Python Program for Boyer-Moore Algorithm

The Boyer-Moore algorithm is one of the most efficient string searching algorithms. It skips sections of the text, making it faster than naive approaches.

It uses heuristics like the bad character rule and good suffix rule to optimize searching.

1. Understanding the Problem

Given a text and a pattern, find all occurrences of the pattern in the text efficiently.
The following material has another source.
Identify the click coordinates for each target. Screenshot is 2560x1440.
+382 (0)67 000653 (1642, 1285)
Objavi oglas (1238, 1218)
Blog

Input: text = "HERE IS A SIMPLE EXAMPLE", pattern = "EXAMPLE"
Output: Found at index 17

2. Method 1: Bad Character Heuristic

              
            
Python

          Bad character rule
        
def bad_char_heuristic(pattern):
    bad_char = {}
    for i in range(len(pattern)):
        bad_char[pattern[i]] = i
    return bad_char


def boyer_moore(text, pattern):
    bad_char = bad_char_heuristic(pattern)
    n = len(text)
    m = len(pattern)
    s = 0

    while s <= n - m:
        j = m - 1

        while j >= 0 and pattern[j] == text[s + j]:
            j -= 1

        if j < 0:
            print("Pattern found at index", s)
            s += (m - bad_char.get(text[s + m], -1)) if s + m < n else 1
        else:
            s += max(1, j - bad_char.get(text[s + j], -1))

text = input("Enter text: ")
pattern = input("Enter pattern: ")
boyer_moore(text, pattern)

This method skips comparisons using the bad character rule.

3. Method 2: Simplified Version

              
            
Python

          Simplified implementation
        
def boyer_moore_simple(text, pattern):
    n = len(text)
    m = len(pattern)
    
    for i in range(n - m + 1):
        j = m - 1
        while j >= 0 and text[i + j] == pattern[j]:
            j -= 1
        if j == -1:
            print("Found at", i)

boyer_moore_simple("ABAAABCD", "ABC")

This version demonstrates the core idea without optimization.

4. Method 3: Return Indices

              
            
Python

          Return results
        
def boyer_moore_indices(text, pattern):
    result = []
    n = len(text)
    m = len(pattern)

    for i in range(n - m + 1):
        if text[i:i+m] == pattern:
            result.append(i)

    return result

print(boyer_moore_indices("abcabcabc", "abc"))

This method returns all match positions.

5. Method 4: Multiple Pattern Search

              
            
Python

          Multiple patterns
        
def search_multiple(text, patterns):
    for pattern in patterns:
        print(f"Searching for {pattern}:")
        for i in range(len(text) - len(pattern) + 1):
            if text[i:i+len(pattern)] == pattern:
                print("Found at", i)

search_multiple("abcabcabc", ["abc", "cab"])

Boyer-Moore can be adapted for multiple pattern searches.

6. Method 5: Handling Edge Cases

              
            
Python

          Edge cases
        
text = input().strip()
pattern = input().strip()

if not pattern:
    print("Empty pattern")
elif len(pattern) > len(text):
    print("No match")
else:
    for i in range(len(text) - len(pattern) + 1):
        if text[i:i+len(pattern)] == pattern:
            print(i)

Ensures safe handling of special cases.

7. Algorithm

1. Preprocess pattern (bad character table).

2. Align pattern with text.

3. Compare from right to left.

4. Shift pattern using heuristic.

5. Repeat until match or end.

8. Common Mistakes

1. Incorrect shift calculation.

2. Not handling boundary conditions.

3. Ignoring preprocessing step.

4. Confusing with naive approach.

9. Applications

1. Text editors search.

2. DNA sequence analysis.

3. Search engines.

4. Large-scale text processing.

Conclusion

Boyer-Moore is one of the fastest string matching algorithms due to its ability to skip sections of text.

Understanding its heuristics is key to mastering advanced pattern searching.